_Text for analysis_
-- -- --

Consistent with natural and human history, most prophecies describe the occurrence of major changes, which often occur very quickly, if not unexpectedly.  As noted in The Economist article mentioned earlier, the fall of the Berlin Wall was hardly unexpected – it had to fall eventually – but few people predicted it to occur in 1989.  Also, the breakup of the Soviet Union was not unexpected – all empires fail, eventually – but the fact that it would occur in 1991 was not predicted, and the rapidity with which it happened was quite surprising to most people.  After the US opened its borders to mass immigration, and the terrorists had already tried once to destroy a Twin Towers building and promised to try again, it was no surprise that the Twin Towers were destroyed in 2001, but no one predicted the exact date of destruction.

 

In my book, Can America Survive?, I predict the eventual demise of America, and that it will happen relatively soon.  But I do not specify a particular date.  The US will collapse eventually, because all nations collapse eventually.  It will collapse before fifty years passes, however, because the world’s commercial oil and gas reserves will be gone by then – this estimate (50 years) is based on known fossil-fuel reserves, discovery rates, and consumption rates.  It will collapse well before that, however, because of its absurd (bizarre, suicidal) cultural and immigration policies.  Once again, this prediction is based on facts about US cultural and immigration policy (up to three million immigrants a year, from diverse cultures).  But will it collapse next year, or in 2007, or in any other particular year?  Or be destroyed by ballistic missiles or suitcase bombs or an AIDS-like epidemic?  I don’t have any idea.  I could make some educated guesses, but the future is entirely too “stochastic” to pin down a particular date.  In my opinion, any “prophet” who specifies exact dates is to be taken with a grain of salt – at least with respect to the dates.  The Mayan calendar is judged to end on December 21, 2012.  Many Christians believe that global war will occur just before a thousand years of peace, that the East will attack the West, and that the war will start in the Middle East.  Could be.  These predictions may come true, and they may not.  It doesn’t really matter.  What matters is that extreme human overpopulation and industrial activity are destroying the planet’s biosphere at an alarming rate, and that if something is not done quickly, the biosphere as we know it will be gone forever.

-- -- --

_Exercise data_
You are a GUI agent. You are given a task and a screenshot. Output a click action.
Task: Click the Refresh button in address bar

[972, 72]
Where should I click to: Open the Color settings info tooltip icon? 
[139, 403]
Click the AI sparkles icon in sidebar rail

-- -- --

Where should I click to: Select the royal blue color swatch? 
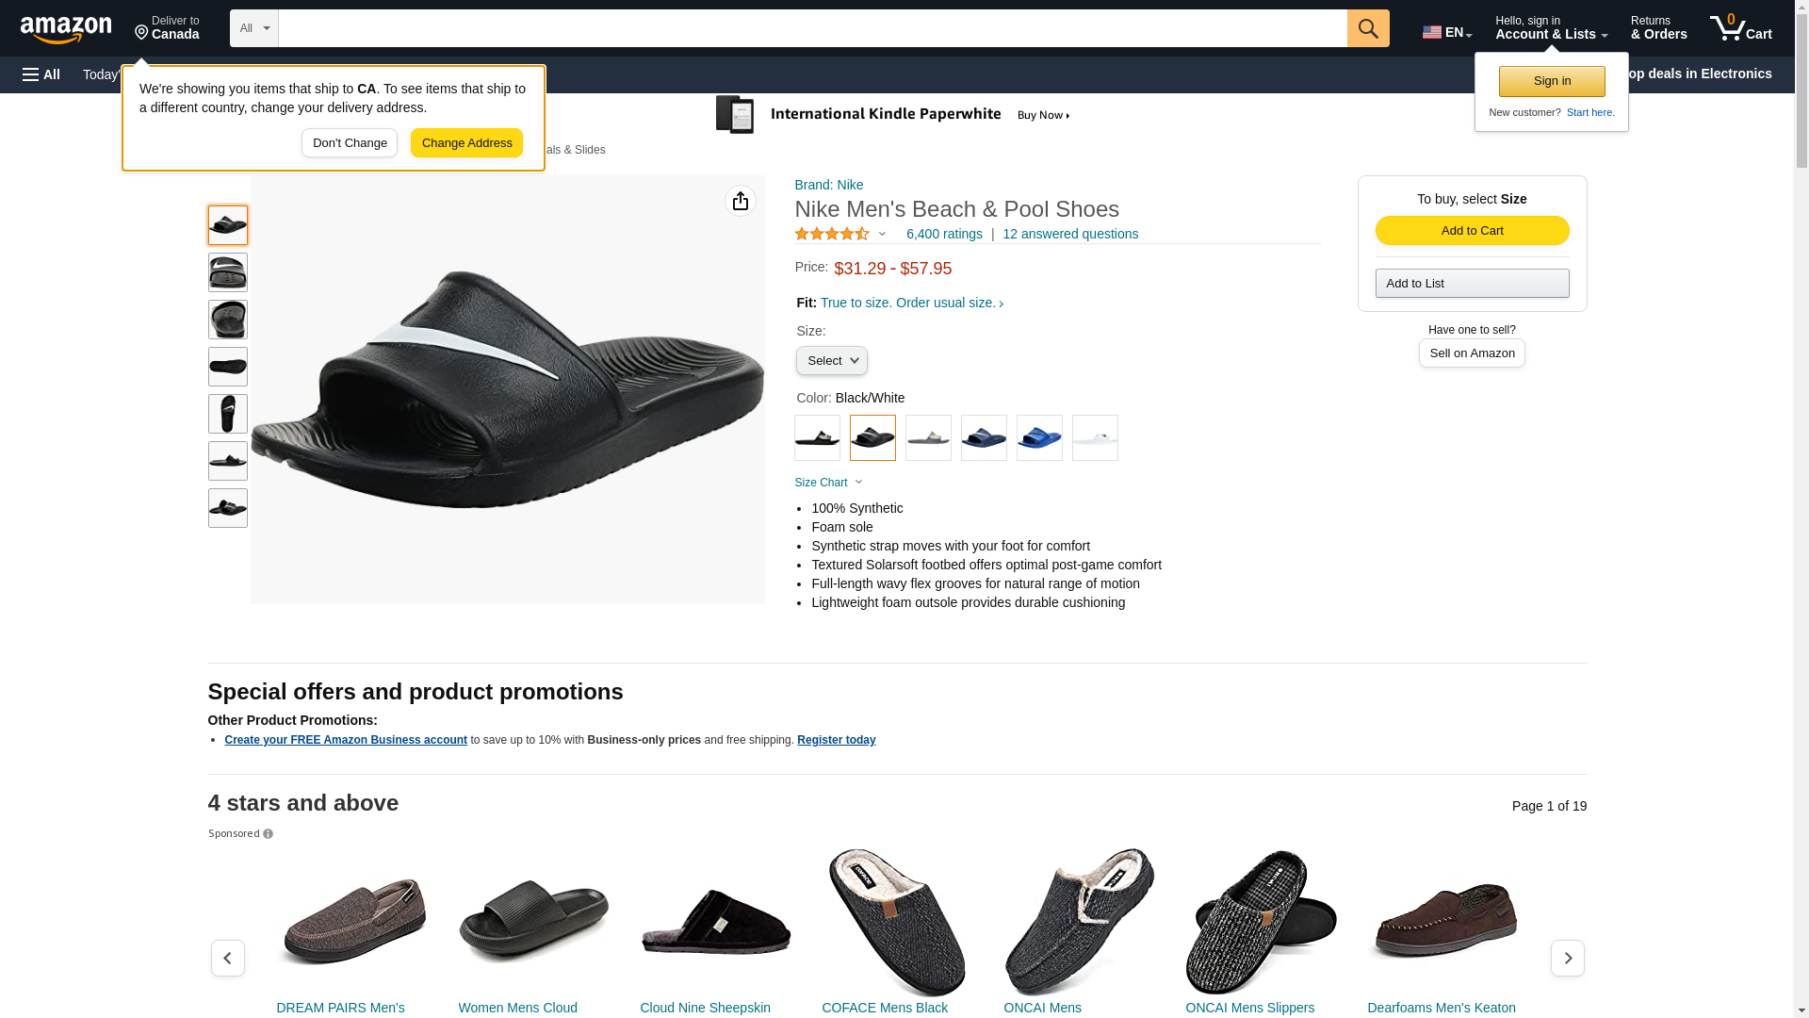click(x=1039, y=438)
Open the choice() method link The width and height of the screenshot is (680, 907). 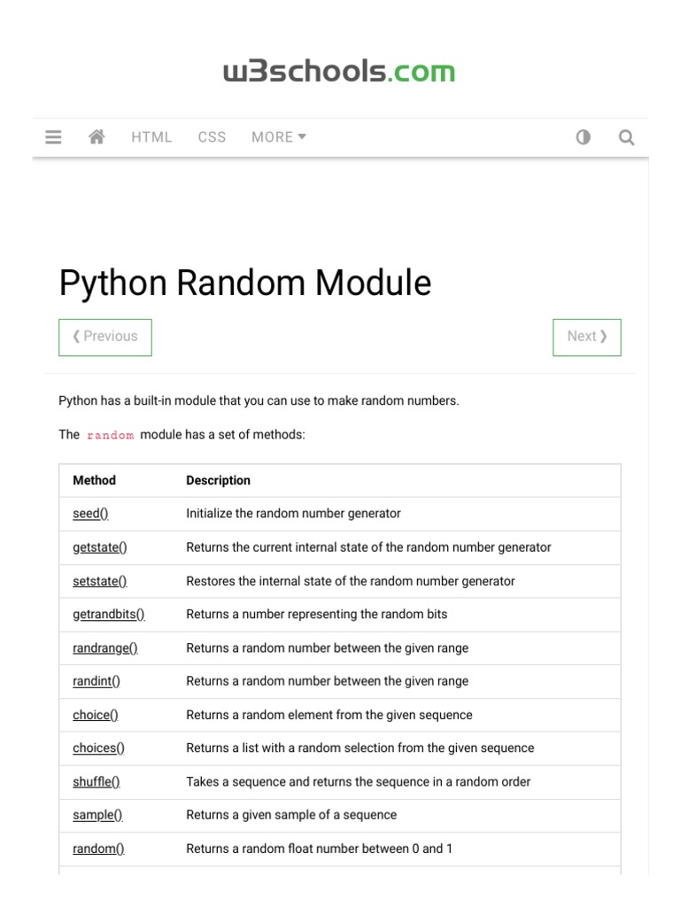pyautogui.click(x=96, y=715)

-- -- --

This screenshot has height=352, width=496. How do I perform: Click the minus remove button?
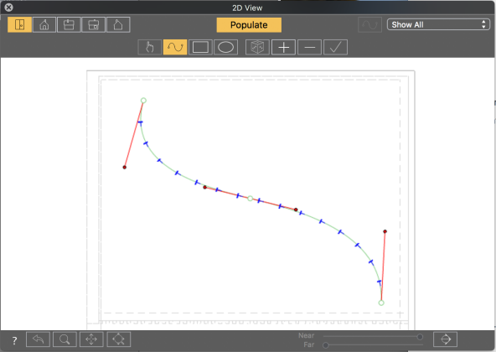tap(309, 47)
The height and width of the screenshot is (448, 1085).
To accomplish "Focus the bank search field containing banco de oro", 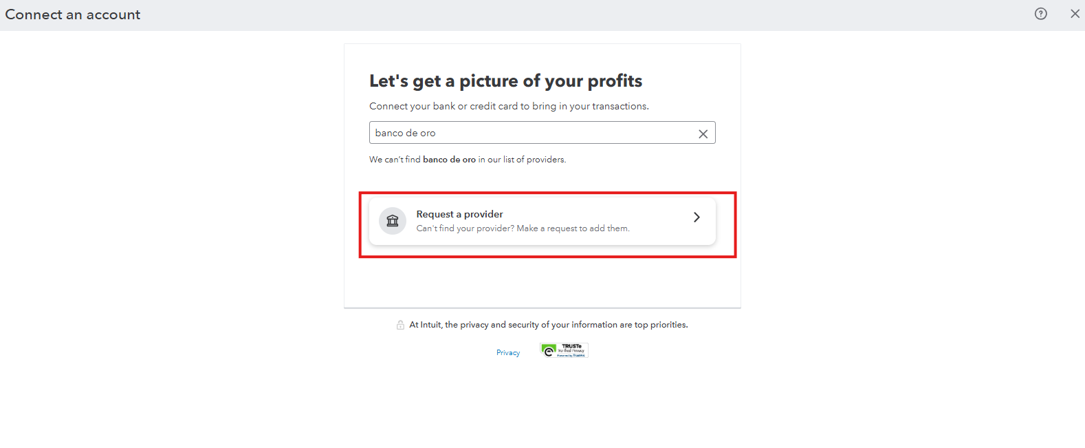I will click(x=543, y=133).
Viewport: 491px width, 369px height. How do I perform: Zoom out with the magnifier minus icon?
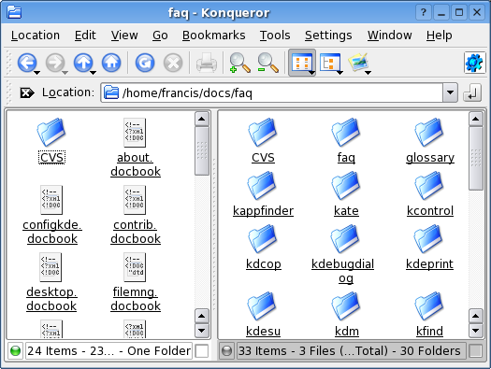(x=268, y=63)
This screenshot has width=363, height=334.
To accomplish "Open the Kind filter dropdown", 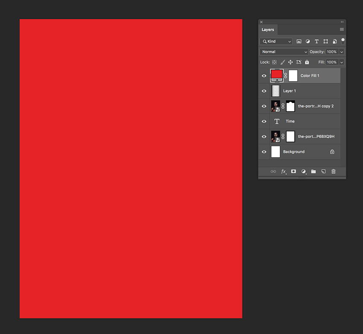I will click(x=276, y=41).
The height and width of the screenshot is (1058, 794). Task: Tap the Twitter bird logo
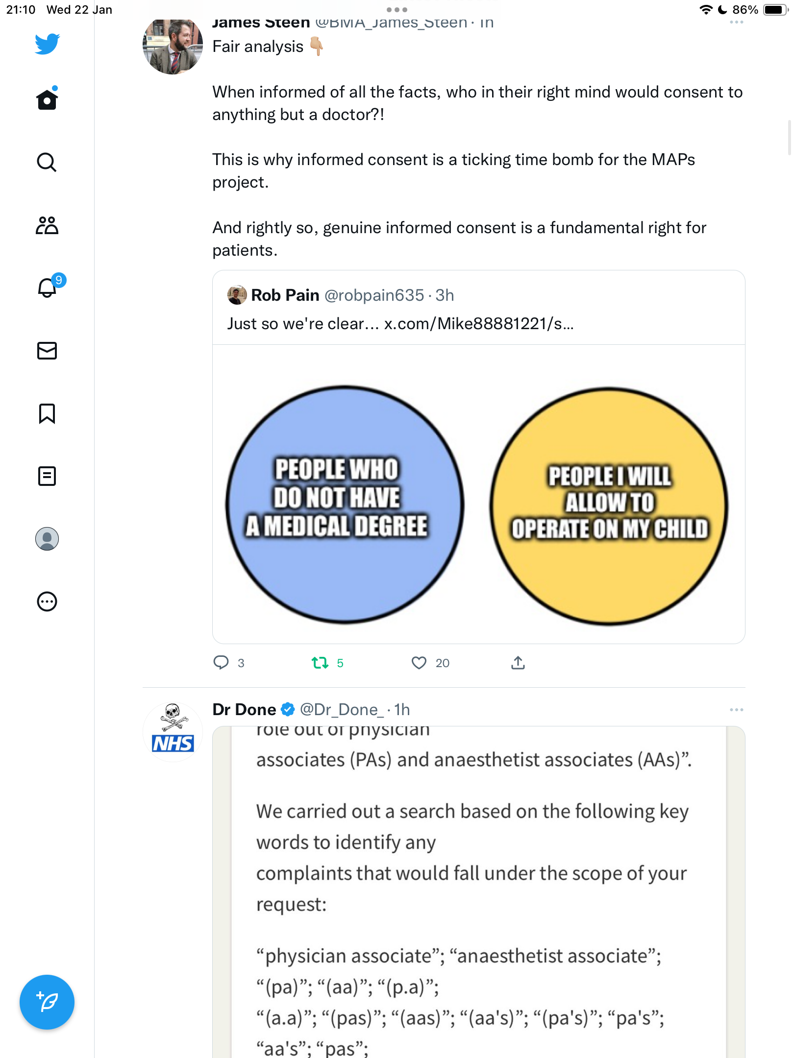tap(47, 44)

-- -- --

_Task requirements_
#1 In the passage on prophecies and national collapse, what is the fifty-year estimate for the end of commercial oil and gas reserves based on?
#2 Resume the passage on prophecies and national collapse, picking up right after its final sentence.

_Answers for the tasks_
#1 It is based on known fossil-fuel reserves, discovery rates, and consumption rates.

#2
 

So what am I leading up to?  Just this:  Students of history and students of religion agree that when “Earth changes” occur, they often occur very quickly.  And sometimes unexpectedly.  Following the defeat of Napoleon in 1812, the world had over one hundred years of relative peace, before exploding in the First World War.  The world has had over fifty years of peace since the Second World War.  Human population is doubling every few decades.  Human misery is exploding.  Thousands of species are being exterminated every year.  This situation will not continue much longer, because it cannot continue much longer – explosive growth never lasts very long.

 

The objective of The Omega Project is to ensure that when the industrial world collapses, steps are taken to establish a long-term sustainable planetary population of ten million people – a “minimal-regret” population consisting of a single nation of five million people and a globally distributed population of five million hunter-gatherers.  The purpose of this brief article is to remind those who would implement a long-term sustainable planetary management system that when the collapse of global industrial world occurs, it will likely be very sudden.  It may also be very soon.  The time to prepare is now.

 

The modern industrial world is a dynamic system, and it will not escape the fate of all dynamic systems – failure, whether catastrophic or otherwise.  Because of its explosive growth, and because it is against nature (mass destruction of species, mass production of waste that is not recycled), it will almost surely suffer a catastrophic collapse.  This catastrophic failure will be the opportunity to build a new and very different kind of planet.  In the absence of careful planning and decisive action, a destroyed industrial world will attempt to rebuild, and simply complete the destruction of the biosphere at a later date.  All large species would be destroyed, and large-scale human misery would continue.  When the collapse of the industrial world occurs, however, advance planning, preparation and decisive action can change the future course of events, and establish a world of peace and ecological well-being.  But if successful action is to be taken, it must be taken quickly.  When the industrial world collapses it is very important to move quickly, both to reduce the continuing ecological destruction caused by the crippled industrial world, and to increase the likelihood of implementing a sound planetary management system.

 

Given the powerful stranglehold that economic/industrial globalization has on the planet, it is not possible to implement a long-term sustainable planetary management system by direct means.  Rather, it is necessary to wait until the moment when this very powerful system destroys itself.  It is at that time, when it is in collapse, that astute, committed and organized survivors can move to establish a long-term sustainable planetary management system.

 

Industrial mankind has been likened to a cancer in the biosphere.  Every year, industrial mankind destroys thousands more of the planet’s species.  The end is nowhere in sight.   No matter how many people there are or how much industrial production there is, all leaders of all nations call for more.  No world leader is calling for a decrease either in his nation’s population or its economic activity or industrial production.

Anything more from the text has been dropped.